* TASK BRIEF *
Copy out every line of the records in which "field" can be found.

[Stored records]
• • •

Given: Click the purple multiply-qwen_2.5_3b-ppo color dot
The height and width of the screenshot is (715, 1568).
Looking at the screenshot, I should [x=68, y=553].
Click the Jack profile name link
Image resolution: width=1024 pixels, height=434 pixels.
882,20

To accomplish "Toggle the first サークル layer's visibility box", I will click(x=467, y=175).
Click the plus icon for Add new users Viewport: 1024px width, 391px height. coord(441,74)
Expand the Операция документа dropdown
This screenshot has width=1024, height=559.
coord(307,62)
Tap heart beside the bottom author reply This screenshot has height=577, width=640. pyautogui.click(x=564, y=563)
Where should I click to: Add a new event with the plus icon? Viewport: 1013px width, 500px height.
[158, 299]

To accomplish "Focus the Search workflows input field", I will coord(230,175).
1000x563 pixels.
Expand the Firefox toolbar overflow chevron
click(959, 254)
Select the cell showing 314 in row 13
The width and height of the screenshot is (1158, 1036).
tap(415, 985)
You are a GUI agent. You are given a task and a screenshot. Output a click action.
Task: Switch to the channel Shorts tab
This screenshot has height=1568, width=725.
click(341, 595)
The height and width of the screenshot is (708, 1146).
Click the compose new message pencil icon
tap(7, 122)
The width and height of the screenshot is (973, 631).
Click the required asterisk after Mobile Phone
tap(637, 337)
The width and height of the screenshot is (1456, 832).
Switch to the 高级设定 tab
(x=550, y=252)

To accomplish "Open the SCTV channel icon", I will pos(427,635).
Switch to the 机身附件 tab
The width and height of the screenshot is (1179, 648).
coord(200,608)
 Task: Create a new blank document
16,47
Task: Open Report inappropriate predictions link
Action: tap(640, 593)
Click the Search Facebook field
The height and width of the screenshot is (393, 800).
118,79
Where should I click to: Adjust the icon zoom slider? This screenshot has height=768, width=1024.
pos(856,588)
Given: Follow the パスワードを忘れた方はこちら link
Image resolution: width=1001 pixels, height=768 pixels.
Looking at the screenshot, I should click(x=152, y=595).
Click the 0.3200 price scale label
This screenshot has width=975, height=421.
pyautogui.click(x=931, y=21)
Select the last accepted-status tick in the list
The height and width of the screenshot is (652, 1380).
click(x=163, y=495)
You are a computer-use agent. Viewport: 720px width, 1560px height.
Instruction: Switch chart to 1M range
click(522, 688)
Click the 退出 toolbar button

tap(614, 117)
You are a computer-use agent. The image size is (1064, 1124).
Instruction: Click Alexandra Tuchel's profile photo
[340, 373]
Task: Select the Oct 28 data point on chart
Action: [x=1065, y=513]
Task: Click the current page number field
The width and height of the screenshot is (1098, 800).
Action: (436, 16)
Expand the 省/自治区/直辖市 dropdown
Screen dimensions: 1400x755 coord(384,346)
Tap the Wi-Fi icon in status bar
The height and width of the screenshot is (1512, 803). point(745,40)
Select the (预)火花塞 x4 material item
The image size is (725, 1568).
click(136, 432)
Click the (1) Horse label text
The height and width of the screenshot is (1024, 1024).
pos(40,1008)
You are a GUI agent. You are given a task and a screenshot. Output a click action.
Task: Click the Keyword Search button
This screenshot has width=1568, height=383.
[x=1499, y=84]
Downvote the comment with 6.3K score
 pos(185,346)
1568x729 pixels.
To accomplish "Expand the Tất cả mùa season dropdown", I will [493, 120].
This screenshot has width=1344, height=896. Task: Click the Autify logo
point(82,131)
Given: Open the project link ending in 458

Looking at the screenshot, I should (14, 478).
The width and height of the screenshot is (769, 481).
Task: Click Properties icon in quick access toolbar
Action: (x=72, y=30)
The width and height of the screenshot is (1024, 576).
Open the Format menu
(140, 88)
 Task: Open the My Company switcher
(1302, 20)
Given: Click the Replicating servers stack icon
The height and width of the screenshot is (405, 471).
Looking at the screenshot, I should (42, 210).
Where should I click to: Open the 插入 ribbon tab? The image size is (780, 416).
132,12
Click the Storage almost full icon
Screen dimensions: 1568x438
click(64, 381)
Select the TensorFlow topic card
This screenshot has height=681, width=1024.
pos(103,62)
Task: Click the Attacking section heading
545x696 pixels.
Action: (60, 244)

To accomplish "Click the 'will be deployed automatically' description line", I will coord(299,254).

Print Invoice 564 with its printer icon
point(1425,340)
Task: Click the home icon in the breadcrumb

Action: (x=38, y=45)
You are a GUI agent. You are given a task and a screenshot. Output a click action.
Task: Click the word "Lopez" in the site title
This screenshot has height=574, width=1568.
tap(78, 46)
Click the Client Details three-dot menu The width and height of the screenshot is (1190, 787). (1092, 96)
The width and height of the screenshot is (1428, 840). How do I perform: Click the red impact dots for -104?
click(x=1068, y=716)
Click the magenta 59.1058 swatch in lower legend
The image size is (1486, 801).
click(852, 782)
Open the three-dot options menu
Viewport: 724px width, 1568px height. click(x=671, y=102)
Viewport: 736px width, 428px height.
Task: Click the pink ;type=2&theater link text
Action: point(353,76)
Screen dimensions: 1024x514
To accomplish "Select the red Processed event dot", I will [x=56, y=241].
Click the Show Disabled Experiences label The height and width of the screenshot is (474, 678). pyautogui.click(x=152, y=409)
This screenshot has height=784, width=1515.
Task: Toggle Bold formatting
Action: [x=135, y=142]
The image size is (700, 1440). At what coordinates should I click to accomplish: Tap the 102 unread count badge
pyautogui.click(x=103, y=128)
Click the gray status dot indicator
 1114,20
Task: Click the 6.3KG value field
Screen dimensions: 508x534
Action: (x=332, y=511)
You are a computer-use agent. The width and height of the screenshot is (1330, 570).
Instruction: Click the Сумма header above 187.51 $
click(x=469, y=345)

• • •

* REPLY TO THE TASK *
To accomplish "Focus the Search workflows input field", I will coord(230,175).
Click the Search Facebook field
Task: Click the current page number field
Task: Click the 6.3KG value field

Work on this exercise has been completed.